Stored data
*** Begin section ***

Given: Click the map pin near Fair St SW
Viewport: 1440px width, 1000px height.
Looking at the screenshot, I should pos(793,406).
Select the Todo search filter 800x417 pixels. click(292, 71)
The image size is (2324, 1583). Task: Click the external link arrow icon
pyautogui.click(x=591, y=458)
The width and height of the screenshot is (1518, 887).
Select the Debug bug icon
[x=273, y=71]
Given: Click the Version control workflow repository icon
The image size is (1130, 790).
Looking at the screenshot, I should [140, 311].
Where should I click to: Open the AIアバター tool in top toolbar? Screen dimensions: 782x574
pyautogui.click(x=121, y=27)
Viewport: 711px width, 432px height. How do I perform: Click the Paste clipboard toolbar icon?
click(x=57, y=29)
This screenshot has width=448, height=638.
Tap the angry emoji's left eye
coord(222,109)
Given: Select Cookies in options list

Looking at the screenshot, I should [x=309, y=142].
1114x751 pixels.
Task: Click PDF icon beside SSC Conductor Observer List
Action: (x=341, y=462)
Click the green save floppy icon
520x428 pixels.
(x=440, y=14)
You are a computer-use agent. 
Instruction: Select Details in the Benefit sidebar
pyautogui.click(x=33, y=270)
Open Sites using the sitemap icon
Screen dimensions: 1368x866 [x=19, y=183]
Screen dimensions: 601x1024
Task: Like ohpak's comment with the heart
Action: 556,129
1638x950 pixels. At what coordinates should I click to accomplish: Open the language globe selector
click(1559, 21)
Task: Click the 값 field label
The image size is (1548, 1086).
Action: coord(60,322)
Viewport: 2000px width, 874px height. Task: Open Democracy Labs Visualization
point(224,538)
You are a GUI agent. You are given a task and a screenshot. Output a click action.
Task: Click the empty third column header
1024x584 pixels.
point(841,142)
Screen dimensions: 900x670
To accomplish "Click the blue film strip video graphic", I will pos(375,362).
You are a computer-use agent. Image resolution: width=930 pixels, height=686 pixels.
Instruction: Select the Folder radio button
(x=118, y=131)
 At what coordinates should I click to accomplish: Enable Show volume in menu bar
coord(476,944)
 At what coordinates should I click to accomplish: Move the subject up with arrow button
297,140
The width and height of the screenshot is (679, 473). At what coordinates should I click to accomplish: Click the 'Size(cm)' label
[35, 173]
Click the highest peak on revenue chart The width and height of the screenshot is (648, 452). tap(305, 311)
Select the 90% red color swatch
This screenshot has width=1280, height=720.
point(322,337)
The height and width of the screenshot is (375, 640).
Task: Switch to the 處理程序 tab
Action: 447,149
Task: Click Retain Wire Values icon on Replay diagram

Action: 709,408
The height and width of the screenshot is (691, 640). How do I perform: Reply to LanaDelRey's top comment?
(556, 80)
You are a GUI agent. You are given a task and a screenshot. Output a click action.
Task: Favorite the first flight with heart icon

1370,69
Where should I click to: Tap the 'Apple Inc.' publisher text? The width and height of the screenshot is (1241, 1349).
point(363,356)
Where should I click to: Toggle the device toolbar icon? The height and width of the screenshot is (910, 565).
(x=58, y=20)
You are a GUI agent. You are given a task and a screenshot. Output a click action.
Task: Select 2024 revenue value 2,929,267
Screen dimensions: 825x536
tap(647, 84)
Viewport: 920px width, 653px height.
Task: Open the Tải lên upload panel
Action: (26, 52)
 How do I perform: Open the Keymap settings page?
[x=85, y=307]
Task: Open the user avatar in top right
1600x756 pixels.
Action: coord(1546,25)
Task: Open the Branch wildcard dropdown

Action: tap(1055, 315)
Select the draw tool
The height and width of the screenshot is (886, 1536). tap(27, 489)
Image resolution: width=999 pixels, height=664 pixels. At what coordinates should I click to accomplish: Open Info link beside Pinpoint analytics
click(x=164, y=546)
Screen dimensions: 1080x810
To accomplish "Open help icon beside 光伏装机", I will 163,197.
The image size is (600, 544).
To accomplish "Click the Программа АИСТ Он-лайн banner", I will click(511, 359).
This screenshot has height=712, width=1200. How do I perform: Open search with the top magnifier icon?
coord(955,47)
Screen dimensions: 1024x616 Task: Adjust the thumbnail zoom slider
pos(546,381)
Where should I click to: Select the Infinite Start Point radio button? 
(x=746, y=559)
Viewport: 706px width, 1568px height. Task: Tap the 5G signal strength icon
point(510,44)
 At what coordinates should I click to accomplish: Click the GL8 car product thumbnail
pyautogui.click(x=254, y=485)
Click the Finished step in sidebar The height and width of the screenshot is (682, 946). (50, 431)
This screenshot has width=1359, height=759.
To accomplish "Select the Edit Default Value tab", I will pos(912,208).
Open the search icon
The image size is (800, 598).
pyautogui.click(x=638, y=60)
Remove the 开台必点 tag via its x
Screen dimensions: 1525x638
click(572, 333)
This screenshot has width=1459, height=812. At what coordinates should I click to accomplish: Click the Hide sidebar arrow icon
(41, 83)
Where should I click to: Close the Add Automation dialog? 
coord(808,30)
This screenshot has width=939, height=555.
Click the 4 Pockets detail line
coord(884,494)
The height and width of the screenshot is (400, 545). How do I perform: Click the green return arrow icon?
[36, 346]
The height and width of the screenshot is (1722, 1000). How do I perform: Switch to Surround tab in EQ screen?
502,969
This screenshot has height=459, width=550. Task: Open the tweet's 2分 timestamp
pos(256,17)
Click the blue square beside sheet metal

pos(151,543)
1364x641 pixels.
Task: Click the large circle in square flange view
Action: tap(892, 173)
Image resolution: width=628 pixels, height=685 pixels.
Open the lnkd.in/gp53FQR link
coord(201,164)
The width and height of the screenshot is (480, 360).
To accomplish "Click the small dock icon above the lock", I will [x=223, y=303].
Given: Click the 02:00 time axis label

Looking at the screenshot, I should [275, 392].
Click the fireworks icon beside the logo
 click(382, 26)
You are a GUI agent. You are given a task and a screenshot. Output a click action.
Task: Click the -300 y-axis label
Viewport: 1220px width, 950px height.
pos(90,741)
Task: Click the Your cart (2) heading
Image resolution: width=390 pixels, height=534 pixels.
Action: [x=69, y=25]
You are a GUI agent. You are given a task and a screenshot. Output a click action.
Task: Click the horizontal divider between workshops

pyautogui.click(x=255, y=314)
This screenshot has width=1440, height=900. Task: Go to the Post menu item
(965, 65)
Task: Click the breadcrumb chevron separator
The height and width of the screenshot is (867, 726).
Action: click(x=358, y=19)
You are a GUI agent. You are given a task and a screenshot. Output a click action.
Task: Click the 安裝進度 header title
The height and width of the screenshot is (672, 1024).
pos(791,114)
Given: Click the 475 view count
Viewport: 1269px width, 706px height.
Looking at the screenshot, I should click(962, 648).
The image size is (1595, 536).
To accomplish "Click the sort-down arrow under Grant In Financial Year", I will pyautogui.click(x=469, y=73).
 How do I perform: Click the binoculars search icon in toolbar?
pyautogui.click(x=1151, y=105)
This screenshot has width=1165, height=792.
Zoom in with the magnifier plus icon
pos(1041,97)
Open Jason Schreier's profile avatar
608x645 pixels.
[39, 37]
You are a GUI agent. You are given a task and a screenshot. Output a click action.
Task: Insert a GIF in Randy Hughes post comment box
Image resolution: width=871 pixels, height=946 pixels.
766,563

*** End section ***

### [EXERCISE]
Which of the lines in the data contain the string "revenue"? Return each one.

### [EXERCISE RESULT]
Click the highest peak on revenue chart The width and height of the screenshot is (648, 452). tap(305, 311)
Task: Select 2024 revenue value 2,929,267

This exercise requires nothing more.